I eventually became a carpenter but maybe drinking fresh warm milk mutates your genes and brings out the farmer in you. I built our barn before the house.
The other Mr. C and I first met when I remodeled his farmhouse in 1987. Several years ago the farm got auctioned off and he retired to a house on the other side of town. He recently asked if I would help remodel the new place. The stories he told constantly (and repeatedly) while I wrapped his house in vinyl reinforced my belief that farming may be a hard way to earn a living but it’s honest, sometimes embarrassingly honest.
I have admired and trusted farmers since I was born but they are human and can make mistakes when fed the wrong information. Only the wealthiest can afford to lose money year after year before giving in to those who promise more milk per cow or higher grain yields – through any means possible, including hormones, chemicals and genetically modified seed.
On the compost issue
I rode with Mr. C to the lumberyard one day and we stopped for lunch at a tiny diner. The waitress and most of the customers knew the old man and each had a good morning, short story or long joke.

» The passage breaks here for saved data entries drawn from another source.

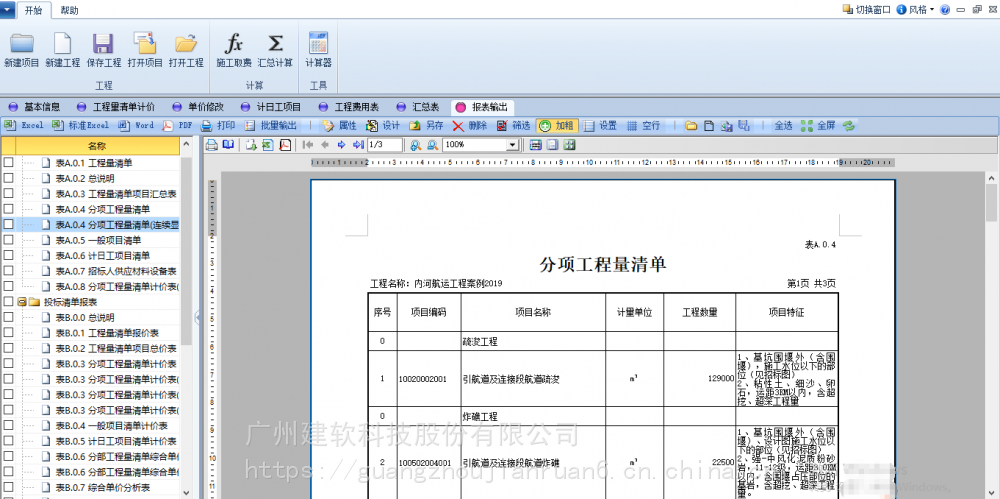
Task: Click the page number field showing 1/3
Action: pyautogui.click(x=385, y=145)
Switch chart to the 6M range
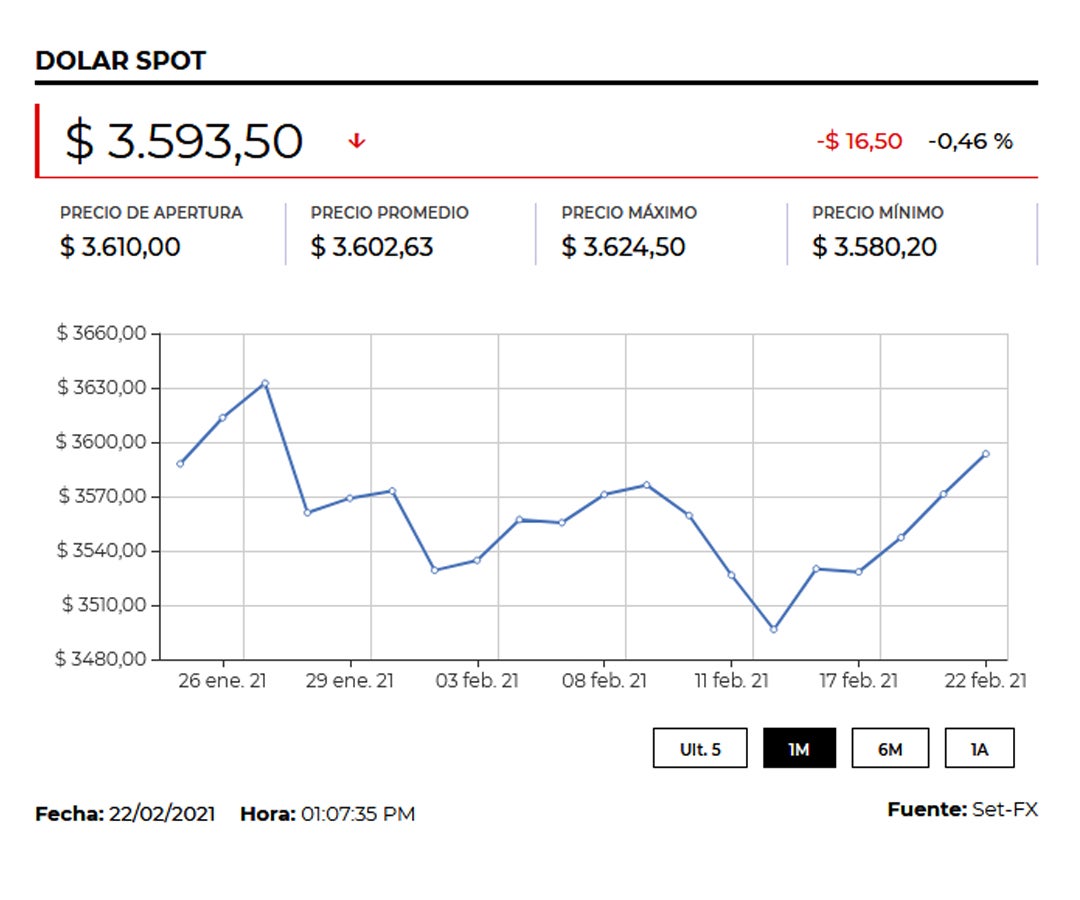This screenshot has height=900, width=1080. 890,748
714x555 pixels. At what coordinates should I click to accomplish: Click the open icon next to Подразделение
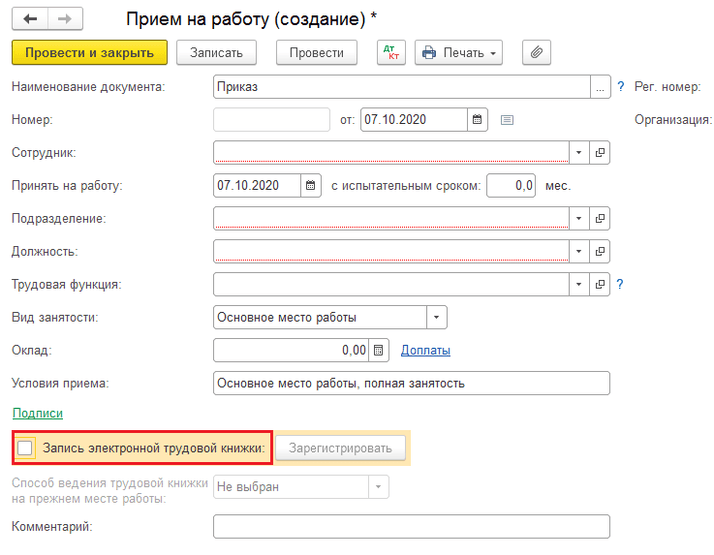[601, 218]
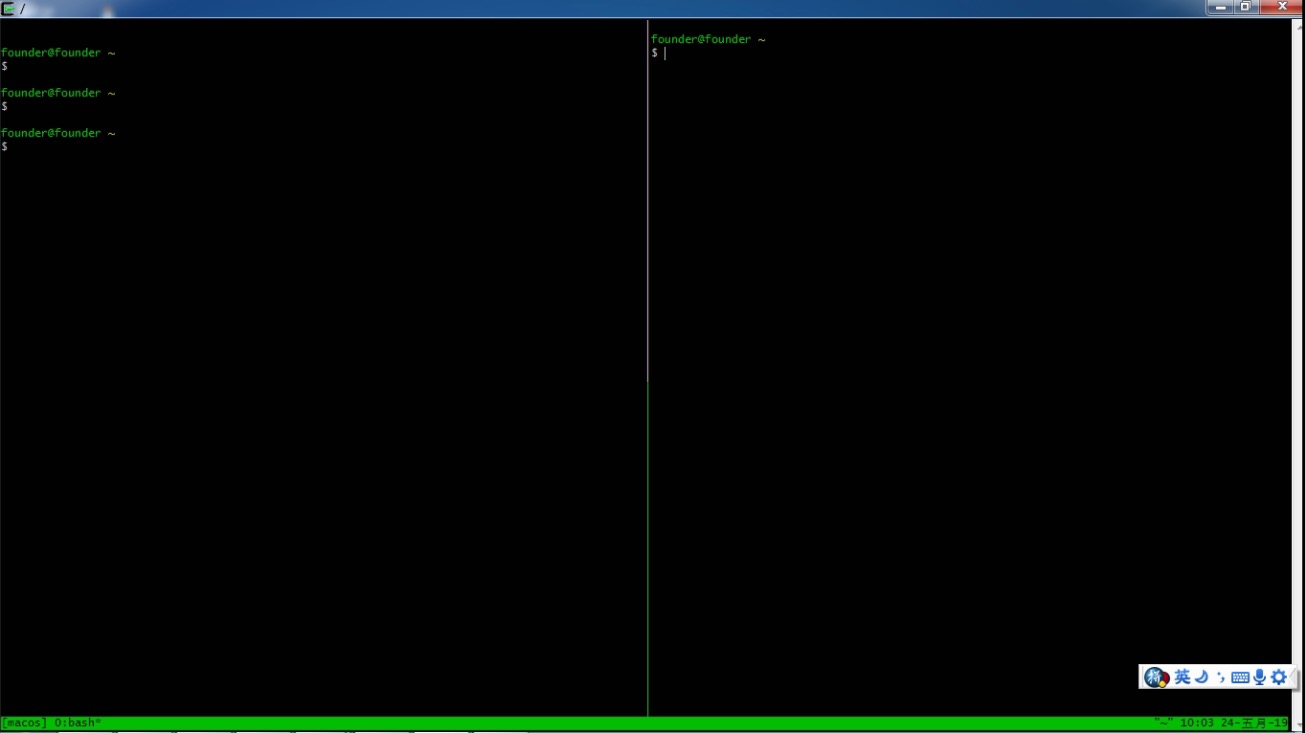This screenshot has height=733, width=1305.
Task: Open the on-screen keyboard icon
Action: click(1239, 677)
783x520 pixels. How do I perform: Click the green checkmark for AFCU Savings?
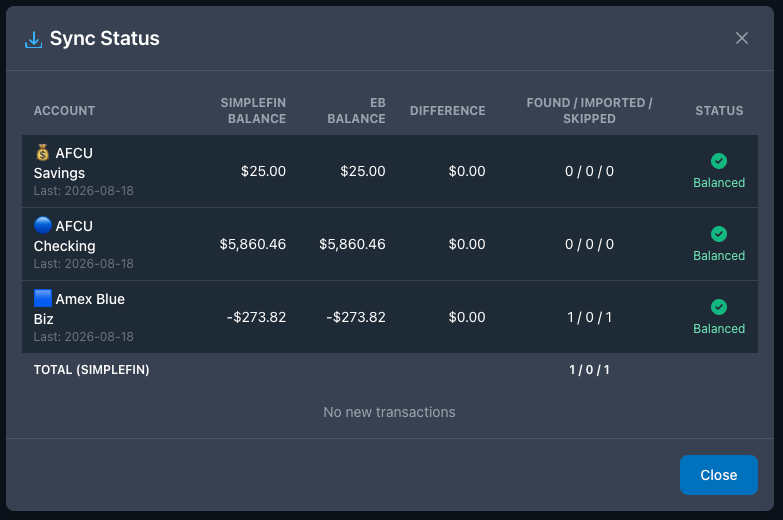[x=719, y=161]
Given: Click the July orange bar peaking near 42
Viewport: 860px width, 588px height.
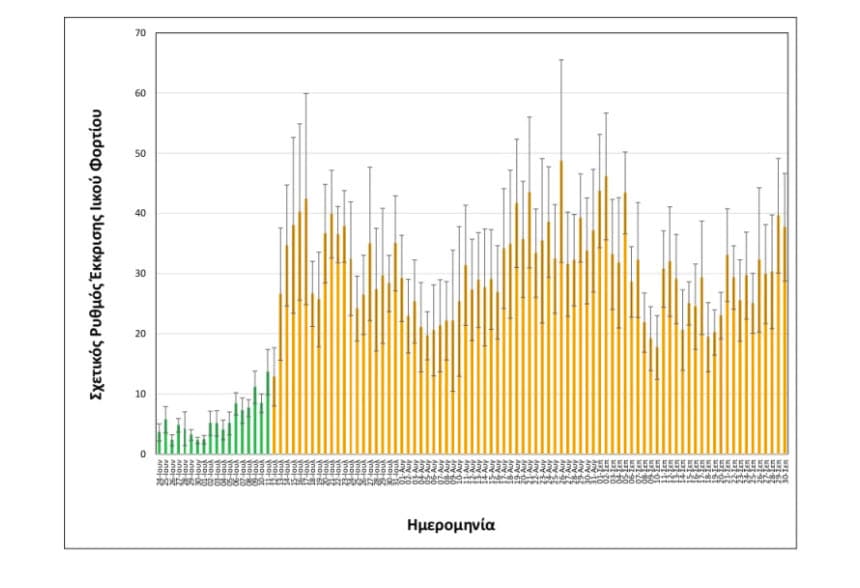Looking at the screenshot, I should click(306, 326).
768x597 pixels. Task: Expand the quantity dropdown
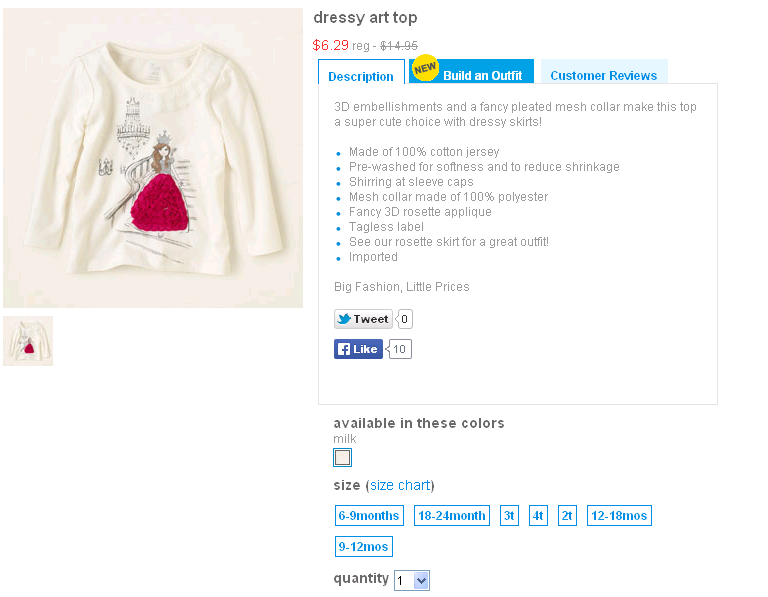tap(412, 580)
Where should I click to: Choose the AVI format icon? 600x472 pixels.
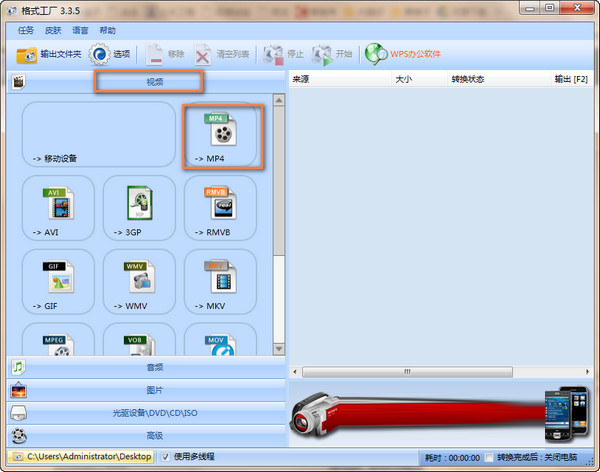click(x=58, y=209)
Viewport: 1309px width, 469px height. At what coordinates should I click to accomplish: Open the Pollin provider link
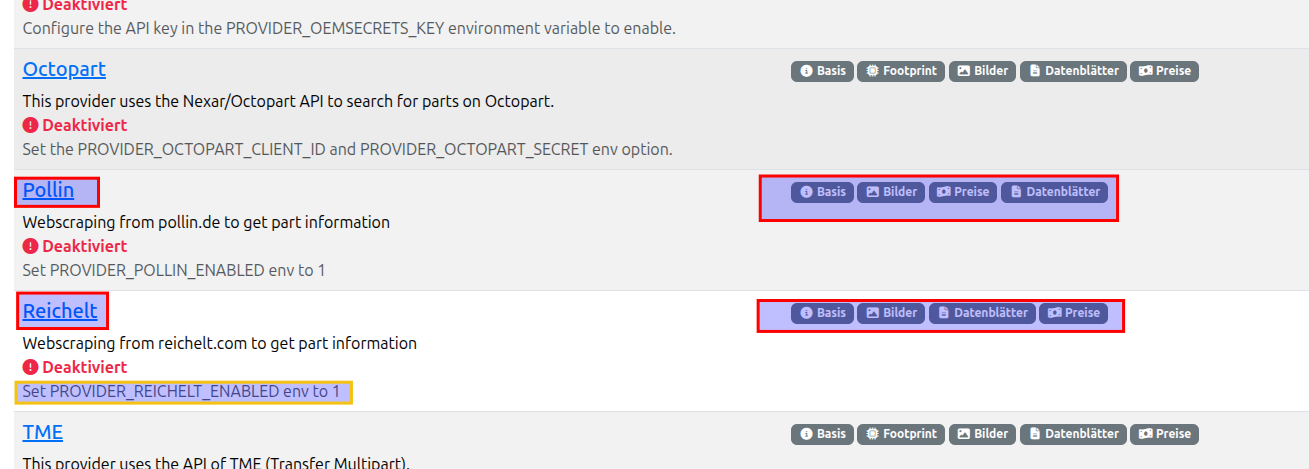(x=48, y=190)
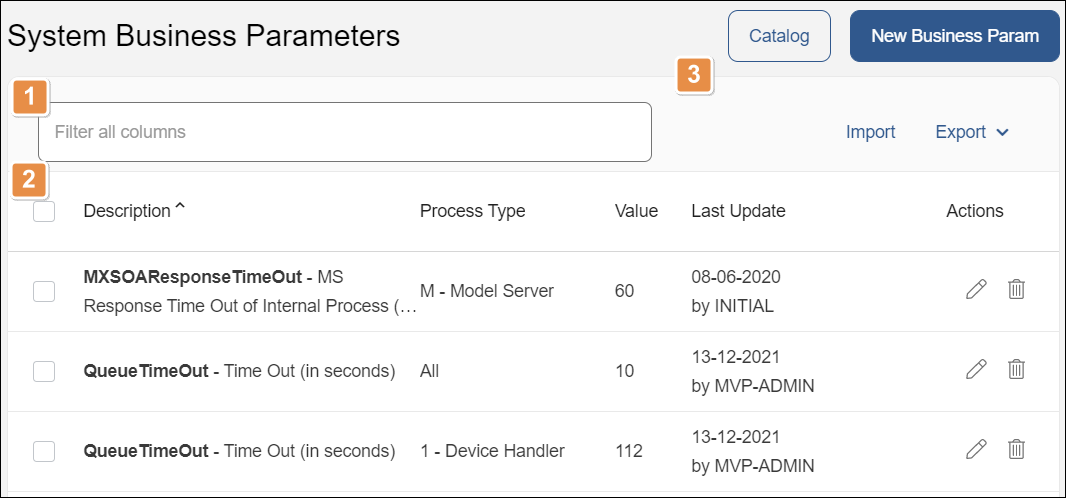Focus the Filter all columns field
1066x498 pixels.
[345, 132]
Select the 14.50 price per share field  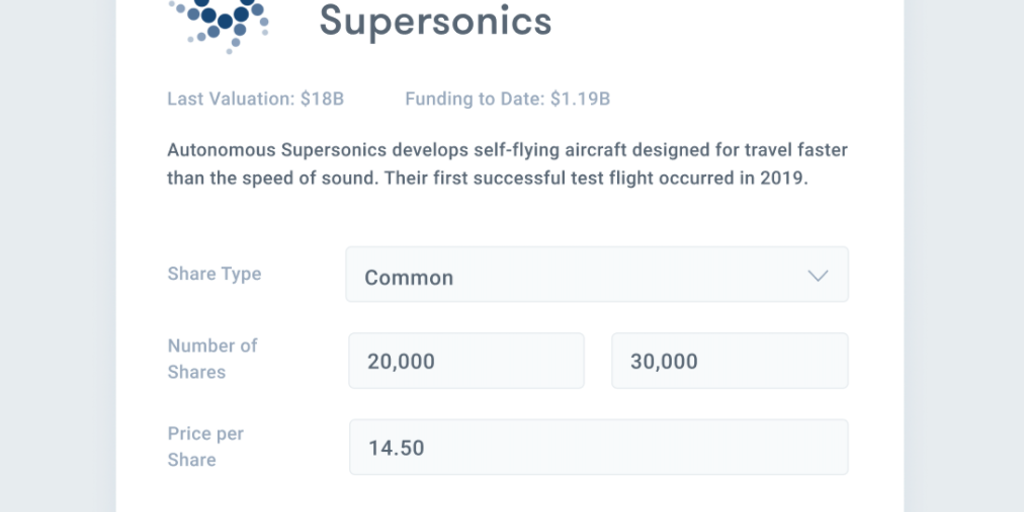point(598,447)
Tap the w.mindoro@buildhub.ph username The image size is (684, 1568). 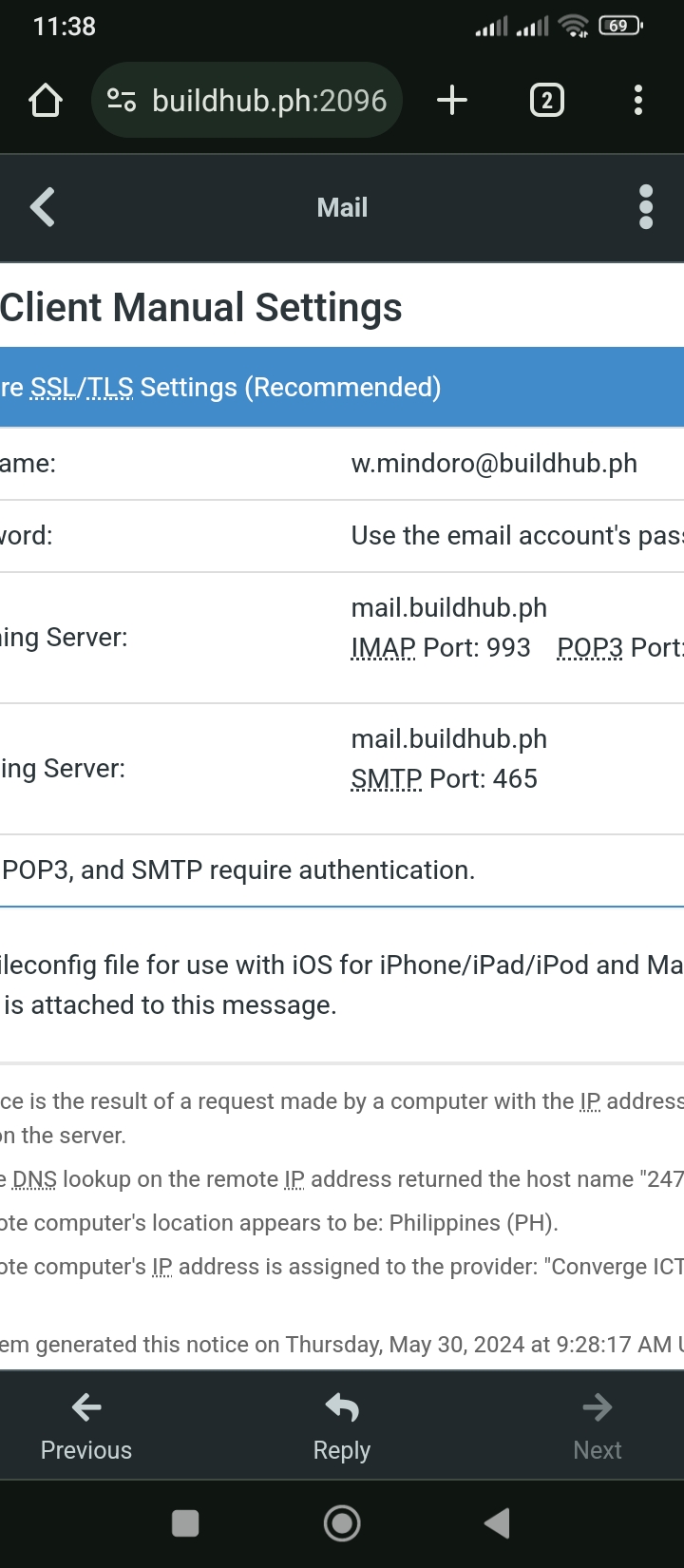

I felt impatient and wanted to get back to the job but otherwise enjoyed the gathering of my elders. Once things settled down and coffee poured, I picked up a local newspaper from the counter. The gardening columnist is a friend and I asked Mr. Knows Everybody if he knew the writer.
“Naw, I’ve read him but gardening is a lot different than farming. I did study up on composting once but you lose the main thing you need in the fields.”
I looked at him, “Nitrogen?”
“Yep; it all goes up in the air by the time your pile is cooked.”
“Did you have the right ratio of greens and browns?” I asked.
“Do you realize how much green forty head of Holstein produce? Where would a farmer get thirty times that much for the brown? Raw manure is better. I dumped a full spreader on my wife’s garden every year. She grew the best tomatoes ….”
On the chemical fertilizer issue
“Didn’t need them and couldn’t afford them if I did. I was lucky to afford lime. Forty head of Holstein produce lots of fertilizer. It was all Reagan’s and Bush’s fault -- the first one, not the present Bush ....”
On the antibiotic and hormone issue
I asked if he ever used bovine growth hormone in his dairy and he said, “Around here no creameries would accept it. I probably would have tried anything to sell enough milk to pay the bills. It’s all Reagan’s and Bush’s fault ….”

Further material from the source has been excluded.